══ Vorliegender Text

Von Nichtschwimmer und Wasserratten

Kinderbuch | Gideon Samson: 70 Tricks, um nicht baden zu gehen

Wenn man als Junge dazugehören möchte, muss man schwimmen können Sonst verpasst man Dinge wie Geburtstagspartys, bei denen im Erlebnisbad gefeiert wird. Und was, wenn man Wasser hasst, ja sogar Angst davor hat? Dann braucht man Tricks. Gidd hat eine Menge davon und ANDREA WANNER staunte nicht nur über seinen Einfallsreichtum.

70 TricksGidd ist nicht das, was man wasserscheu nennen kann. Das Problem liegt tiefer. Gidd hat panische Angst vor Wasser und davor, ertrinken zu können. Mit Ach und Krach hat er das A des niederländischen Schwimm-ABCs geschafft, vergleichbar dem Seepferdchen. Schon dazu musste er einige Bahnen brustschwimmen, einige auf dem Rücken und ein Teil angezogen, mit Jeans und T-Shirt. Ein besonderer Albtraum für ihn war das Wassertreten – beim A-Diplom immerhin schon eine ganze Minute lang. Das B-Abzeichen ist aussichtslos, denn da kommt noch das Tauchen dazu. Alle kriegen es hin – alle aus seiner Klasse haben es schon geschafft und teilweise sogar schon die Drittklässler- nur Gidd nicht. Guter Rat scheint teuer.

════

_Aufgabenstellung_
Kopieren Sie den obigen Text über das Kinderbuch „70 Tricks, um nicht baden zu gehen“ vollständig und ohne jede Abweichung.

══ Bereitgestelltes Material

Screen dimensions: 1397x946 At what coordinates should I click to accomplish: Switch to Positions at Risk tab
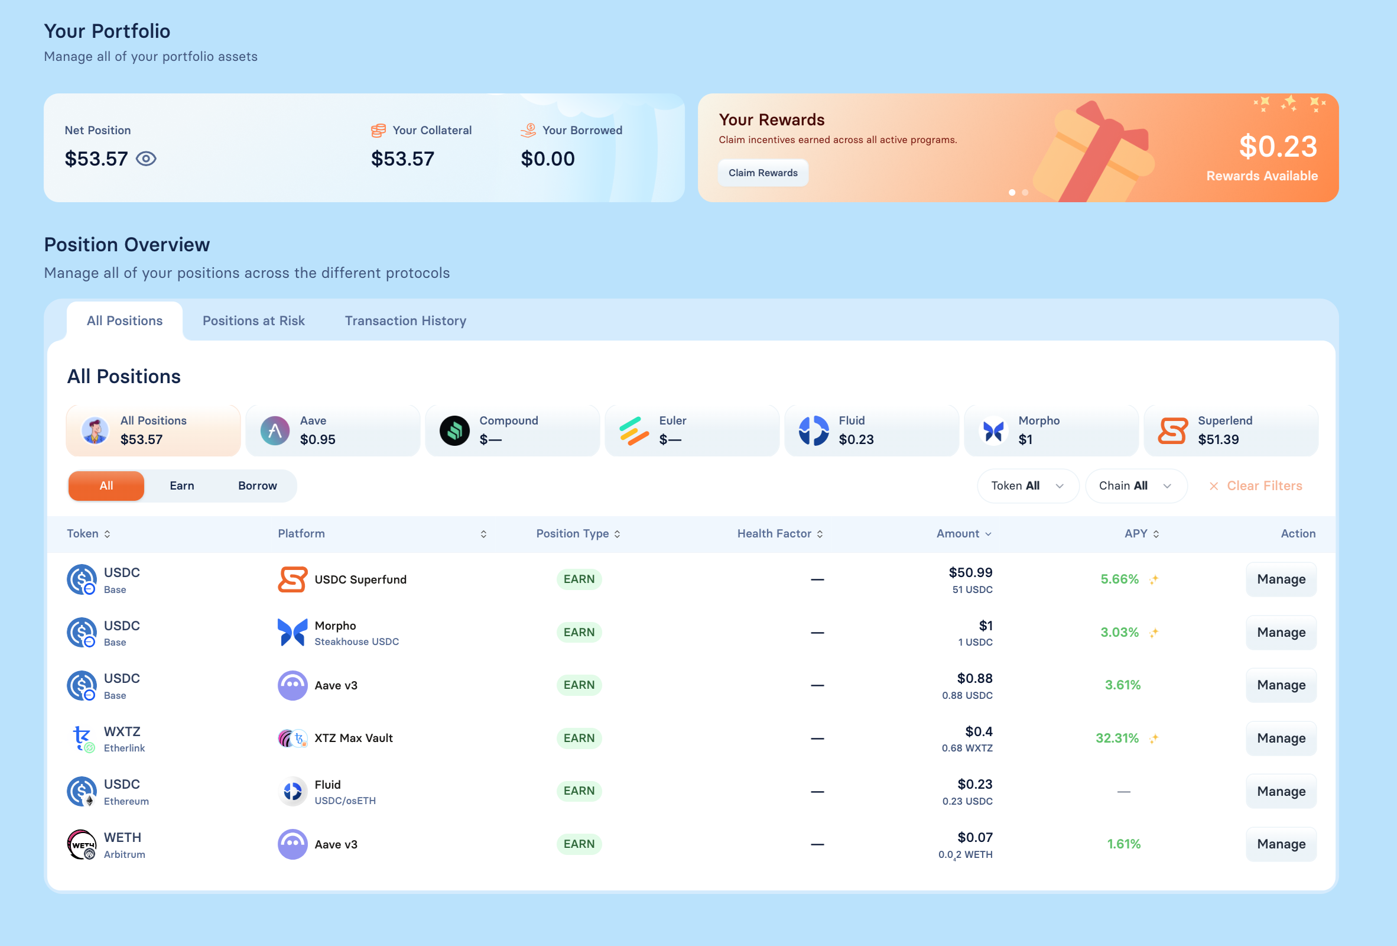pos(254,321)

════

_Ergebnis_
Von Nichtschwimmer und Wasserratten

Kinderbuch | Gideon Samson: 70 Tricks, um nicht baden zu gehen

Wenn man als Junge dazugehören möchte, muss man schwimmen können Sonst verpasst man Dinge wie Geburtstagspartys, bei denen im Erlebnisbad gefeiert wird. Und was, wenn man Wasser hasst, ja sogar Angst davor hat? Dann braucht man Tricks. Gidd hat eine Menge davon und ANDREA WANNER staunte nicht nur über seinen Einfallsreichtum.

70 TricksGidd ist nicht das, was man wasserscheu nennen kann. Das Problem liegt tiefer. Gidd hat panische Angst vor Wasser und davor, ertrinken zu können. Mit Ach und Krach hat er das A des niederländischen Schwimm-ABCs geschafft, vergleichbar dem Seepferdchen. Schon dazu musste er einige Bahnen brustschwimmen, einige auf dem Rücken und ein Teil angezogen, mit Jeans und T-Shirt. Ein besonderer Albtraum für ihn war das Wassertreten – beim A-Diplom immerhin schon eine ganze Minute lang. Das B-Abzeichen ist aussichtslos, denn da kommt noch das Tauchen dazu. Alle kriegen es hin – alle aus seiner Klasse haben es schon geschafft und teilweise sogar schon die Drittklässler- nur Gidd nicht. Guter Rat scheint teuer.